Концепция "новой столицы" должна иметь в своих целях не просто высшую номенклатуру с урезанными полномочиями, как полагают федералисты, но номенклатуру геополитически "обреченную" на иное, чем сейчас понимание мирового расклада и своего места в нем, а значит, иначе строящую свою внешнюю и внутреннюю, в том числе экономическую и демографическую политику. В стране, где бизнес настолько зависим от политики, как в России, другая политика породит и другой бизнес. В частности, по крайней мере на несколько десятилетий в России была бы неизмеримо более функциональна власть, в минимальной степени склонная принимать обязательства, связанные с имиджем будь то "европейской державы" или младшего члена в клубе "богатого Севера". Повторяю, вопрос в том, может ли московская центральная власть отрешиться от этих привычек?

Геостратегия для "новой демократии"

Лозунг "обновления столицы" представлял такую же, не лишенную утопизма, попытку предложить обществу впечатляющий смысловой ориентир без жестокой идеологической предзаданности, как и намеченный И. Клямкиным в те же годы девиз "новой демократии". По поводу одной моей статьи М. Ильин, вышучивая "упования на позитивный автоматизм эффекта" от "символического жеста переноса столицы", — вместе с тем сочувственно призывал "выявлять те ряды смыслов, которые могут порождаться этим и другими русскими символами обращения к себе". В том числе он считал важным раскрыть "возможности соединения различных символов сейчас и в перспективе" [15]. Вот я и думаю, что в таком полутрадиционном государстве, как Россия, "новая демократия" и "обновленная столица" могли бы войти в идеологический тандем, и не исключено, что их бы ждал счастливый союз, расшифровывающийся как "новая политическая элита, пересмотревшая геополитические основания своего внешнего и внутреннего курса".

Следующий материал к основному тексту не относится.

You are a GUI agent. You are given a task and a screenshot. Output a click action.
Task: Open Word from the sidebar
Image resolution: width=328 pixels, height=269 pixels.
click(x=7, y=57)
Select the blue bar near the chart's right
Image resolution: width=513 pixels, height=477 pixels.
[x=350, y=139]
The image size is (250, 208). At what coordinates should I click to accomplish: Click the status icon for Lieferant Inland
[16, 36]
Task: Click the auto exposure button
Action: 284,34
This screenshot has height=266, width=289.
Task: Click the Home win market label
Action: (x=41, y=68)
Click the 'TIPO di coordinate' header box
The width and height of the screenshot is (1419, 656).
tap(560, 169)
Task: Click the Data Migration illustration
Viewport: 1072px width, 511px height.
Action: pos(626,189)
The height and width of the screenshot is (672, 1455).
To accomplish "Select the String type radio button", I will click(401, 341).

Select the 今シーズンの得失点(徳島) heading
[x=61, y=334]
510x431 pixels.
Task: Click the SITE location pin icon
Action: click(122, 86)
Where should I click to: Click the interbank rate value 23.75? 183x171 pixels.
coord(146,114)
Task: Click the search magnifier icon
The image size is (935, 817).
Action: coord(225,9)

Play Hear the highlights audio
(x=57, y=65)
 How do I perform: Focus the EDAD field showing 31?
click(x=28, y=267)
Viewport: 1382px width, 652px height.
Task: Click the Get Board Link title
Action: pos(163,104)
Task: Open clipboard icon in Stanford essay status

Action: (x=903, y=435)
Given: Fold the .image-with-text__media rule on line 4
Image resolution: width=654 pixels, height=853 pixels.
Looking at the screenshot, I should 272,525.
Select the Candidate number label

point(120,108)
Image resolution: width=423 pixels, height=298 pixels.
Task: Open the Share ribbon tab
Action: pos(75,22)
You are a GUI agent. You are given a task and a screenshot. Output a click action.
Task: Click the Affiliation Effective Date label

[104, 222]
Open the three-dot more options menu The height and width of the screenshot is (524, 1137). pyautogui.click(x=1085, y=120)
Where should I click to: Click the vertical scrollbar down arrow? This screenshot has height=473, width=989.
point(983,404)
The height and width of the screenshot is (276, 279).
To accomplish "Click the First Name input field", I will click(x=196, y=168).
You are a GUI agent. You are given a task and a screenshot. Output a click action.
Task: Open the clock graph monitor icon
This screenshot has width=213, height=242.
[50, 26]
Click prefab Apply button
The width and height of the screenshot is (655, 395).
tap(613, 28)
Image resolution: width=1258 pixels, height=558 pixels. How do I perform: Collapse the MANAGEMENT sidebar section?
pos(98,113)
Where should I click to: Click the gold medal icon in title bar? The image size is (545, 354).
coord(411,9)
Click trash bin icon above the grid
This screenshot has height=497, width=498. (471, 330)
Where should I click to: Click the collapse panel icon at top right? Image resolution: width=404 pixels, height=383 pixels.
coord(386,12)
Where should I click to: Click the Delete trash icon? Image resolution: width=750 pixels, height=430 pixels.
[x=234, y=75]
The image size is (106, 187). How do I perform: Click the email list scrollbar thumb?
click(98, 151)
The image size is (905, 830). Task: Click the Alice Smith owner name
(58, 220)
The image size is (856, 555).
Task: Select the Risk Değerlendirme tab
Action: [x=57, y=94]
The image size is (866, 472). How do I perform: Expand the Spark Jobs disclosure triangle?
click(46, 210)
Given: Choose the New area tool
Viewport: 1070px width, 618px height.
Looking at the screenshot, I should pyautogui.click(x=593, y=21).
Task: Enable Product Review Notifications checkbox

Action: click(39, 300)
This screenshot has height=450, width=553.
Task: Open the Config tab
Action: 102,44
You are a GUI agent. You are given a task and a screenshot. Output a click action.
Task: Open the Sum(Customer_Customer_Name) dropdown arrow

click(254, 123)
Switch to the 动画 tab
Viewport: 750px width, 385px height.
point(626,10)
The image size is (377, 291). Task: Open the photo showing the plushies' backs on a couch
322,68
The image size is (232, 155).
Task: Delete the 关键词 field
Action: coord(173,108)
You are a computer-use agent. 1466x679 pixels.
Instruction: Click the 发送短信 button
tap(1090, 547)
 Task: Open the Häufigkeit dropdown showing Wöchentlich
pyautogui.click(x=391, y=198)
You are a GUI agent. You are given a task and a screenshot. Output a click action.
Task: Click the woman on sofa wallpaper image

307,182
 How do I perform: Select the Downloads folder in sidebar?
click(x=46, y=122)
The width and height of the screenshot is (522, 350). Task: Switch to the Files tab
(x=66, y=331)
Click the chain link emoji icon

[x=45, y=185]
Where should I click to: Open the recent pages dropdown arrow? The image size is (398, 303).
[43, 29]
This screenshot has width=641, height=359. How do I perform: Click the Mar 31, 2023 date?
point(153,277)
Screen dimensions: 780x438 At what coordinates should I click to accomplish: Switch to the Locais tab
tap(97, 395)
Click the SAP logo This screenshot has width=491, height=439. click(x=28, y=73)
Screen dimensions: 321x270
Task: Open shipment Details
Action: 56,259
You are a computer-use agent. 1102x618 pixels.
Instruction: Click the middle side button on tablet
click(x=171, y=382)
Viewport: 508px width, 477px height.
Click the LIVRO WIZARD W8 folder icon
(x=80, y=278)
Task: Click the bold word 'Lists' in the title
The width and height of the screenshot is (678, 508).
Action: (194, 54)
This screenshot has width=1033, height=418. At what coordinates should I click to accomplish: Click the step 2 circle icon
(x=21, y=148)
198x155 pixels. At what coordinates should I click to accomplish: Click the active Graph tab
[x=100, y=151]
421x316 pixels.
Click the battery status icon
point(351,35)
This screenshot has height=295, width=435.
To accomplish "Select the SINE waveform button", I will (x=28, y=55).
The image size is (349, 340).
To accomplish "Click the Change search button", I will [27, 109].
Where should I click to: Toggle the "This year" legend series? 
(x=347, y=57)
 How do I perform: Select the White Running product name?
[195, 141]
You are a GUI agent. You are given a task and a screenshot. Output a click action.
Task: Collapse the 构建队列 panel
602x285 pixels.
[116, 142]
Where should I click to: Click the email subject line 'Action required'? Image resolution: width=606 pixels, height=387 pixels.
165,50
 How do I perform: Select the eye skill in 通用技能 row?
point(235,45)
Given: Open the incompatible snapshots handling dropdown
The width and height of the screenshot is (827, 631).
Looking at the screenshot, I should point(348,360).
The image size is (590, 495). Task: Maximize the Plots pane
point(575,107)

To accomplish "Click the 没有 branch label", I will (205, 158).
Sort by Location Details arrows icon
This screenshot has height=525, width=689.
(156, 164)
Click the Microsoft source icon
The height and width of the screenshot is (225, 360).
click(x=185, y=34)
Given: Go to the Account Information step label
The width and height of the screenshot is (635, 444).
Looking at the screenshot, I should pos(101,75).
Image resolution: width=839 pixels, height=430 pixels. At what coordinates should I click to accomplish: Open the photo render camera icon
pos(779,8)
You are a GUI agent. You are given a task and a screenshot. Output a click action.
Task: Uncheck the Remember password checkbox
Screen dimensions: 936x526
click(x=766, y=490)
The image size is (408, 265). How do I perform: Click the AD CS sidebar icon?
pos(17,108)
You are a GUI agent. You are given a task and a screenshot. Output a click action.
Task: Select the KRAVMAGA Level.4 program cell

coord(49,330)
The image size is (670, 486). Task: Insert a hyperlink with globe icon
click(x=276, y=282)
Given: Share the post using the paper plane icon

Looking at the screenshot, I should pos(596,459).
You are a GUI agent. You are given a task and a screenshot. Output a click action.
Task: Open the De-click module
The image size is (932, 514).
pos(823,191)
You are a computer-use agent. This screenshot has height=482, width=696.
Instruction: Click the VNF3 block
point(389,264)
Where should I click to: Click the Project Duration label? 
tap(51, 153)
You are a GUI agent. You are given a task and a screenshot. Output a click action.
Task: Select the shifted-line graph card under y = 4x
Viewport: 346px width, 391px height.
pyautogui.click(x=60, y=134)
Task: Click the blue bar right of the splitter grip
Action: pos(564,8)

Сейчас недостаток места, да и сам сюжет этой статьи не благоприятствует тому, чтобы в деталях обсуждать те смыслы, которые могут и должны быть сопряжены с идеей "новой демократии". Коснусь здесь лишь больших геостратегических задач, с которыми "новой демократии" предстояло бы иметь дело.

Есть две высшие формы геостратегического искусства. Во-первых, это умение оперировать совокупностью внешних вызовов, возникающих перед государством, сводя эти вызовы в комбинацию, каковая наиболее способствует в данный момент выживанию, развитию и возвеличению страны. А во-вторых, это талант преобразовывать внешние вызовы во внутренние или наоборот, в зависимости от того, с какого конца легче поддаются решению формируемые таким способом блоки проблем.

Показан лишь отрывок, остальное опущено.